Three data sets are presented in this work, starting with the SIC data set covering 1972-1977 based on the Electrical Scanning Microwave Radiometer (ESMR) of the NIMBUS-5 satellite. This ESMR was a predecessor to the multi-frequency sensors of modern CDRs based on SMMR and its successors. Compared to newer instruments, the ESMR only measured brightness temperatures at a single frequency (19.35 GHz), for 39 different incidence angles. Modern processing procedures included an atmospheric correction with a radiative transfer model (RTM) with ERA-5 atmospheric parameters, the use of dynamical tie-points to reduce biases of the atmospheric data, seasonal variability and instrument drift.

The second data set includes both SIC and sea ice type for 1975/1976 and is based on the Scanning Microwave Spectrometer (SCAMS) of the NIMBUS-6 satellite. This atmospheric sounder’s main purpose was to measure tropospheric temperature profiles and has therefore not been used previously to map sea ice. With its measured brightness temperatures at 21 and 32 GHz it was possible to distinguish sea ice types and improve especially the SIC estimations of the multi-year ice, compared to single-frequency SIC. Additionally, SCAMS does close one of the largest data gaps in the ESMR data set.

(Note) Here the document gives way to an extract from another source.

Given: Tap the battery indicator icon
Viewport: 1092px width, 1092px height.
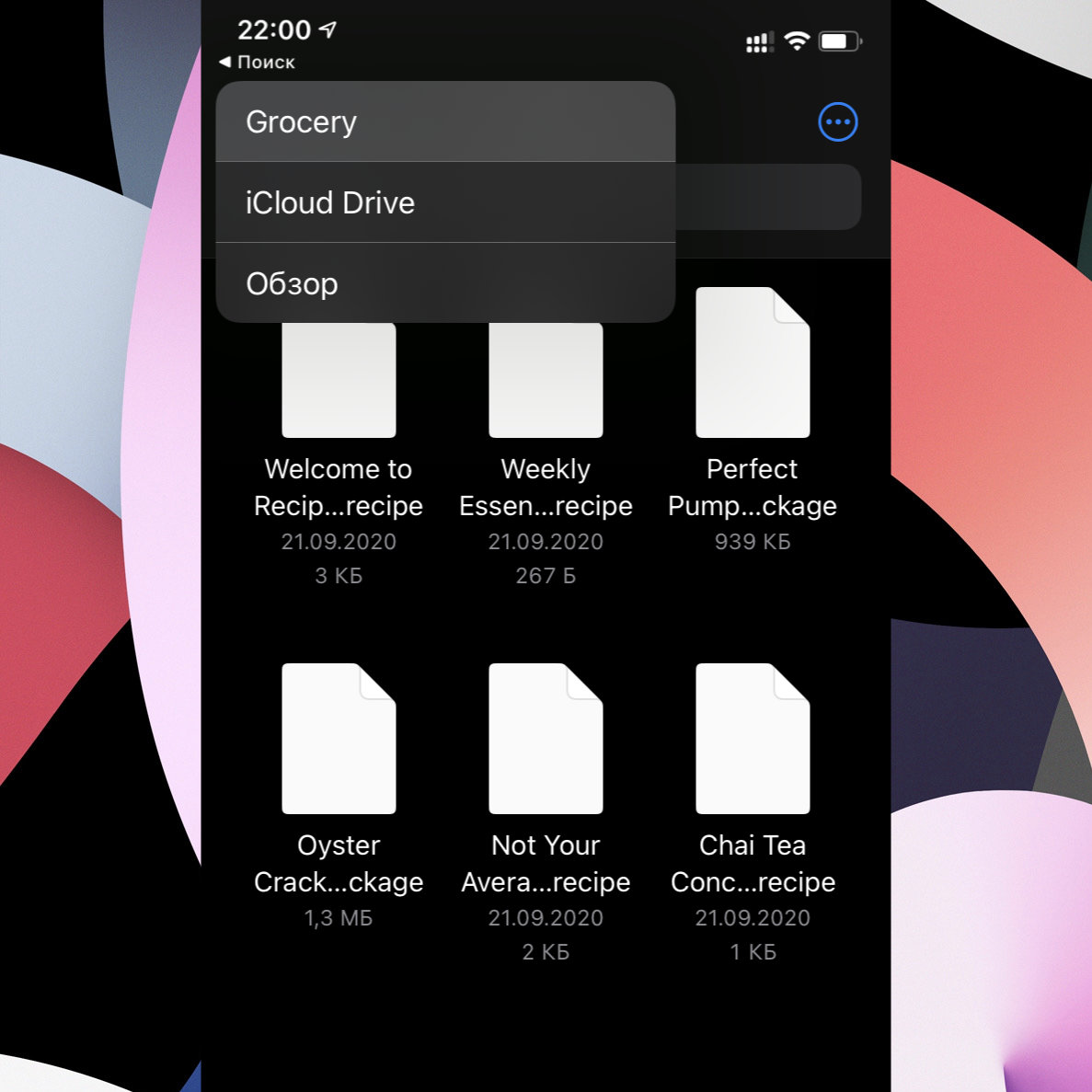Looking at the screenshot, I should click(x=839, y=41).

The last data set presented is the C3S IST CDR/ICDR, covering 42 years of ice surface temperatures (IST) for 1982-2023, based on NOAA and MetOp satellite borne Advanced Very High Resolution Radiometer (AVHRR) GAC data. In addition to RTM atmospheric corrections and uncertainty estimations, these thermal infrared data also need to be filtered for clouds. Additionally, to create a coherent data set through time and space, the algorithms have been tuned for each instrument and surface type, i.e. the data set covers sea and land ice, but also open water surfaces including the marginal ice zone.